Everybody loves a good laugh, and there are infinity plus one reasons to be bent over double, choking on your breath, tears in your eyes guffawing at something. Whether it be a joke, a silly meme or a video of a cat, everybody laughs because we all find some things funny.
My theory (thought of by me, with very little to no backing - it’s just my opinion) focuses on a very select group of humourous bits and bobs - the way things are, and the way things aren’t.
My first port of call is one of my favourite Facebook pages, Nigel Thornberry’s Face On Things. Fairly simply, this page takes an image, sticks Nigel Thornberry’s face on it, and adds his immortal catchphrase (catchword?), “Smashing!” And it’s ridiculously hilarious.
(At this point, I need to say that if you don’t know who Nigel Thornberry is, check out some episodes of the Wild Thornberrys and come back into my life an enriched person.)
But why is it so damn funny? Why is the face of a beloved children’s character’s face on something so laughter inducing?
because it’s a representation of the way something is, and the way something isn’t.
The character of Nigel Thornberry himself is funny within the context of the program because he, like the first half an hour of Zulu Dawn, is a perfect picture of everything that is British. He’s got silly teeth, a funny voice and possesses mannerisms we all automatically think of as undeniably British, and this makes us laugh because it is a stereotype. We all know that not all British people look or behave like this, but it’s funny because he’s an amalgamation of all the characteristics we subconsciously attribute to the lovely citizens of good old Mother Britain. So, we recognise this stereotype, we recognise our own perception of Britain and it makes us laugh. We are laughing at the way things are, and the way we think about it.
BUT, we are also laughing because of his context. What’s this perfect Briton doing in the jungle? What’s he doing with a babing wife and daughter (and one not so babing daughter), all of whom are American? WHAT KIND OF MADNESS IS THIS?! In the show, we see that Nigel is a fish out of water - he is a representation of all that is Britain in a context that is so un-British that it might as well be slopping bitter tea all over the Union Flag singing “Born In The USA”. And that, too, is funny. We at Nigel simply because he’s out of context. We laugh because there is something in this picture that shouldn’t be there. Much like a dog wearing human clothes, we’re asking ourselves (between gasps for breath), “What on earth is happening?! Why is that there?!” We laugh because our expectation of the way things should be isn’t quite met.
Nigel is the perfect joke, because we are laughing at the way things are (his unbelievable Britishness) and the way things aren’t (what’s he doing there?)

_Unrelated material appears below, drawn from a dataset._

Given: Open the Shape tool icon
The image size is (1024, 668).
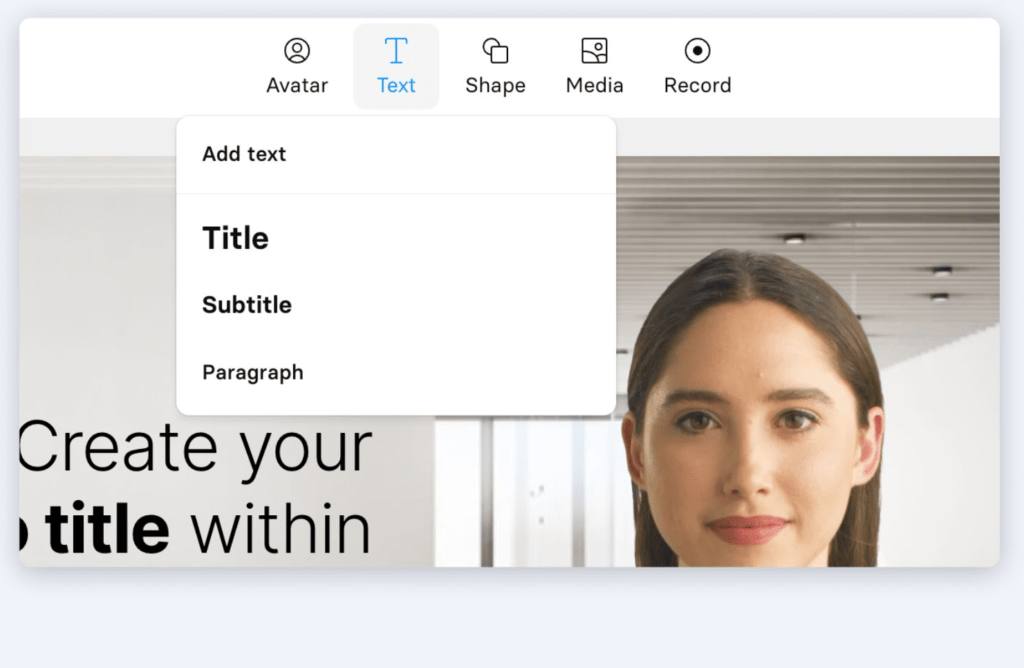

And then we have the Facebook page.
When we add this perfect joke into yet another context, it becomes even funnier, because we have accepted this character (so stereotypical yet so out of context), and then he’s put into another context in which he doesn’t belong. After watching the show, we accept his context, even though he’s so out of context, and then we see that he’s out of context again. WHAT THE FLIP IS HE DOING BEING MILEY CYRUS?! Once again, we laugh at the way things are when they’re not the way they should be. It’s the unexpected element of it, it’s that our brain is trying to predict what is going to happen (by seeing Miley Cyrus, or seeing Nigel Thornberry) and then our brain is surprised by seeing that the image is different from our prediction. So we react by laughing. (For a more in depth look at this idea, check our Vsauce’s video below. It’s informative AND funny.)

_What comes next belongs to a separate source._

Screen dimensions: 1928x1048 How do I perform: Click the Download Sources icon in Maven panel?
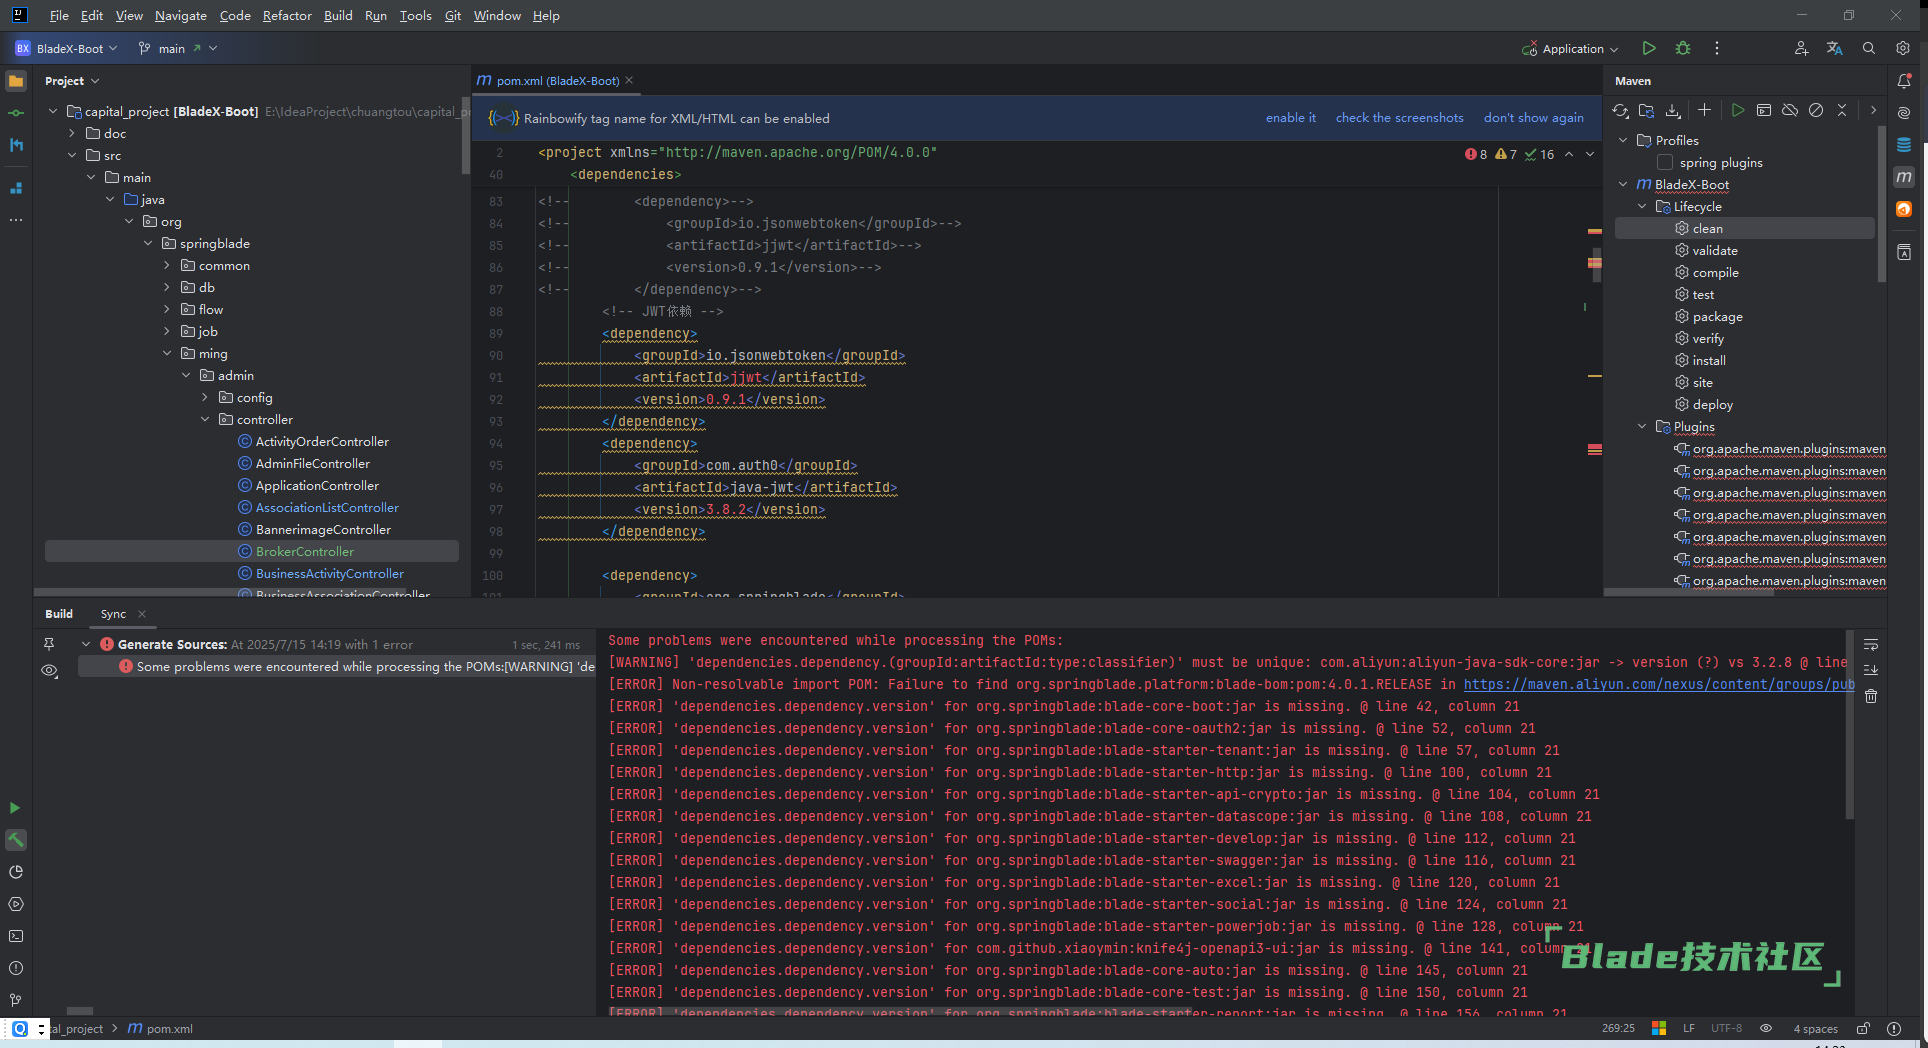coord(1673,110)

The same idea applies to good old fashioned jokes and puns. When we hear a joke, we are led to expect a certain outcome - Why did the kid fall off the swing? But, the punchline surprises us by not being the outcome we expected - Because he had no arms. Whoops, didn’t see that coming, better laugh. And that’s the way it works. we’re surprised, so we laugh because of it. In terms of puns, the wordplay leads us to believe one meaning of a word, but the double entendre makes us see that another possible meaning of a word changes the context of the sentence in a surprising, and thus humourous way.
So, at the end of the day, we laugh because we are surprised by something. We laugh at the way things are, the way things aren’t, and the way that causes us to realise that our predicted perceptions aren’t always the only way to see things.
But then again, thinking about it too much will mean it’s not that funny. Forget everything I’ve said, and just laugh at Nigel Thornberry. End of story.